▸ **EXERCISE**
Search the material for lines containing the word "computer", and copy each one.

▸ **TASK DATA**

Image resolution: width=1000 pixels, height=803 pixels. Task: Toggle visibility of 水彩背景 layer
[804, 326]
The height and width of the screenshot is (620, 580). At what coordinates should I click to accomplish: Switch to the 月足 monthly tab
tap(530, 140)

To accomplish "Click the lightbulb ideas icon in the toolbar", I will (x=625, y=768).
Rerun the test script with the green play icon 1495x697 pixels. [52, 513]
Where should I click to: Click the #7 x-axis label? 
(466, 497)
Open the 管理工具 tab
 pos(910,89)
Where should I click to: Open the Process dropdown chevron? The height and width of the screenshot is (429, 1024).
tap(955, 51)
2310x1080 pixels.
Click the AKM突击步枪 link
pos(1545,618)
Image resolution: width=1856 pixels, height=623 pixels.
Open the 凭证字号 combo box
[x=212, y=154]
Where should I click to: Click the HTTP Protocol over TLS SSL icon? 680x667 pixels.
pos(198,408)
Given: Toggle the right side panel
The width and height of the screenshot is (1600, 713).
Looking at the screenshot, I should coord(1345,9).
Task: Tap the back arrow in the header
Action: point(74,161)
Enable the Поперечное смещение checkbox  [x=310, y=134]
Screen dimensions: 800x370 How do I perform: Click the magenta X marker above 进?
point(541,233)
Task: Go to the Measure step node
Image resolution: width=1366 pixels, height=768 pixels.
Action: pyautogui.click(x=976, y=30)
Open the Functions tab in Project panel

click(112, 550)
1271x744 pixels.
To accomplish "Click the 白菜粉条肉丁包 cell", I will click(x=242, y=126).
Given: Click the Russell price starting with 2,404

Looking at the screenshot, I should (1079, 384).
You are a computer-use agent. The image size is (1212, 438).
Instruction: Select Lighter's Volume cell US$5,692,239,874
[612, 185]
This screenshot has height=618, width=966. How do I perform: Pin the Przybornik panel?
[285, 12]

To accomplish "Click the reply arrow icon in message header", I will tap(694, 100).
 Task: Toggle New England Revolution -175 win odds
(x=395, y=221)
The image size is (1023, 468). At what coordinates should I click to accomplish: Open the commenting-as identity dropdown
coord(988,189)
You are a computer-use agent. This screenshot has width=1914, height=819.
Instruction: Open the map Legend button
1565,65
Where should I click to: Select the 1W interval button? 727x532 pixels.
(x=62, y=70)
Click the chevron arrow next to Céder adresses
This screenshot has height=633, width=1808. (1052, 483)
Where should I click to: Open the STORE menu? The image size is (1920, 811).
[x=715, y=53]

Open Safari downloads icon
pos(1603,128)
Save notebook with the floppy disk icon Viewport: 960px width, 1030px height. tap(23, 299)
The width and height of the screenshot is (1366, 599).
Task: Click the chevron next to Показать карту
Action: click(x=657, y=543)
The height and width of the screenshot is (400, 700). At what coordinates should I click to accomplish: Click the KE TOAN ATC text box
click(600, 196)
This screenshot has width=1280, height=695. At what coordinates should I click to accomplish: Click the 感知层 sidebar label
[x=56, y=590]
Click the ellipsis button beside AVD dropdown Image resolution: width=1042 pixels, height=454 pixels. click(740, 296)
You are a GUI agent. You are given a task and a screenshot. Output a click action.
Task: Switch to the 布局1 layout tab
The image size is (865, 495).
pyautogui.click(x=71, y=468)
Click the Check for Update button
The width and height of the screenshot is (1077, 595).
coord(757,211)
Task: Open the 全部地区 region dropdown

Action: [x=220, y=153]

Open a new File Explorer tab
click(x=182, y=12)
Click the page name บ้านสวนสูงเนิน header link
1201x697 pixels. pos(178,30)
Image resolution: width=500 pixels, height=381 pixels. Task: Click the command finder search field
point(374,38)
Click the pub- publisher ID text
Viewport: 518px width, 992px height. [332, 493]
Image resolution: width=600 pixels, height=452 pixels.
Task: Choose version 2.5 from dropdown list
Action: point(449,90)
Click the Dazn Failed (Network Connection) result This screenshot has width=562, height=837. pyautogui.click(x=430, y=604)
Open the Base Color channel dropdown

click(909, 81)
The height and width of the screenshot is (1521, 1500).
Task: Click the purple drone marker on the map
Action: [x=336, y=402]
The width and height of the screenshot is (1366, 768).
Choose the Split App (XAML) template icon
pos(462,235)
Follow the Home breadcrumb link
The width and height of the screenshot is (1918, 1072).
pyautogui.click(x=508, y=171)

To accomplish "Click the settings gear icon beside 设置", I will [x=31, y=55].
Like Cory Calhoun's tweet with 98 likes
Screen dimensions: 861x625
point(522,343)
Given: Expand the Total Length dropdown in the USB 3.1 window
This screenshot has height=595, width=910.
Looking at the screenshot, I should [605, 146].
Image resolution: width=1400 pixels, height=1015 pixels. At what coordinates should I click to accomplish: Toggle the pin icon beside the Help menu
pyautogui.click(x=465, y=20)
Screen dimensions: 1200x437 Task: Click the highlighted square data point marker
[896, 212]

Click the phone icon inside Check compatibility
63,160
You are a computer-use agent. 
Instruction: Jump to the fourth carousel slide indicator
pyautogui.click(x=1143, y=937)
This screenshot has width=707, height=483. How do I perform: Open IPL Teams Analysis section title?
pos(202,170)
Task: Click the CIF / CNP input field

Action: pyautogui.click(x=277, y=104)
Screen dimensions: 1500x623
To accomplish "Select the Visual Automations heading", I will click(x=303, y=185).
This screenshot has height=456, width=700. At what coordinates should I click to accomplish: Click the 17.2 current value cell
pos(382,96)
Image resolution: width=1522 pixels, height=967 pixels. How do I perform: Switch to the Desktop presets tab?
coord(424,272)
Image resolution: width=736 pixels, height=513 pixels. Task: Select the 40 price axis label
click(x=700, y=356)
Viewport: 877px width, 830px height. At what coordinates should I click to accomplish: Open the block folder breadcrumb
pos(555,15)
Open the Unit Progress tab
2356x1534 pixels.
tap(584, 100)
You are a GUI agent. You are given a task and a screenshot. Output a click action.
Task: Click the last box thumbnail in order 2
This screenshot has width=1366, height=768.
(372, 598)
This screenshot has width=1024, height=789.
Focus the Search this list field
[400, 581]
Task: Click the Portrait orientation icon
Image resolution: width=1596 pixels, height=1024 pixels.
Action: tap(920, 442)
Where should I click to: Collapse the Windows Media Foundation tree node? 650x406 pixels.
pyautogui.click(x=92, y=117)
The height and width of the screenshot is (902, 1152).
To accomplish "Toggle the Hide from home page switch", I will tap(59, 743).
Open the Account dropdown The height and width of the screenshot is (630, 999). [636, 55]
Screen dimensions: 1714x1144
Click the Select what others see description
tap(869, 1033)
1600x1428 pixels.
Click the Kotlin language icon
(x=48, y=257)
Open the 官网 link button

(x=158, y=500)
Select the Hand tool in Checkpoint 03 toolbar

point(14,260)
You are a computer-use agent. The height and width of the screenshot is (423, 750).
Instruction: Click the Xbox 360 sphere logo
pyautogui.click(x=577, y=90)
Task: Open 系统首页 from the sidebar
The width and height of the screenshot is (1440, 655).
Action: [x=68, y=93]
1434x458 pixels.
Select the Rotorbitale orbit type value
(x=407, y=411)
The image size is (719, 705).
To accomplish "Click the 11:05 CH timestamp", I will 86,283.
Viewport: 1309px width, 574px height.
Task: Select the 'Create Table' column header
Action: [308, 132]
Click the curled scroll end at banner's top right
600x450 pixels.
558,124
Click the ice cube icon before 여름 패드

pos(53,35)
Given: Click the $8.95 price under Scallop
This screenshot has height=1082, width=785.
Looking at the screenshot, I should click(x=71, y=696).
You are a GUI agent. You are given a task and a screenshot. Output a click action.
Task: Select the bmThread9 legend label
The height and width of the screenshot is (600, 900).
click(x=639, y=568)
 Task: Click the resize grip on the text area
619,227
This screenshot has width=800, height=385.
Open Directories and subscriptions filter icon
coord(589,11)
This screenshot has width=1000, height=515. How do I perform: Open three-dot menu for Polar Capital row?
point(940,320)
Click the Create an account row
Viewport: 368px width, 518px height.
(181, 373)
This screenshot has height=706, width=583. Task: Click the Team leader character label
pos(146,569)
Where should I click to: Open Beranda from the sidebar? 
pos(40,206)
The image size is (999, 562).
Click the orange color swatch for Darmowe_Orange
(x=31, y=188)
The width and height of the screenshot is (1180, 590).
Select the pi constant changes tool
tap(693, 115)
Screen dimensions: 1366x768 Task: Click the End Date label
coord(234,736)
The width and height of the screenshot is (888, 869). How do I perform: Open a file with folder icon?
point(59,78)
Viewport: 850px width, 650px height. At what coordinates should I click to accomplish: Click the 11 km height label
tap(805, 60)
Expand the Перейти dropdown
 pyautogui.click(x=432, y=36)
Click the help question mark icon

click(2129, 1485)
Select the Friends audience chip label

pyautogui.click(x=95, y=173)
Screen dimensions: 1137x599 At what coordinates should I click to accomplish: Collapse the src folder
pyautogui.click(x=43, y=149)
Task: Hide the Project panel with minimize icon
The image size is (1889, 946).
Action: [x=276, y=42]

▸ **ANSWER FOR THE TASK**
You are a computer-use agent. The image size is (1212, 438).
You are a computer-use agent. This screenshot has width=1914, height=819.
You are a computer-use agent. 
You are a computer-use agent. The height and width of the screenshot is (423, 750).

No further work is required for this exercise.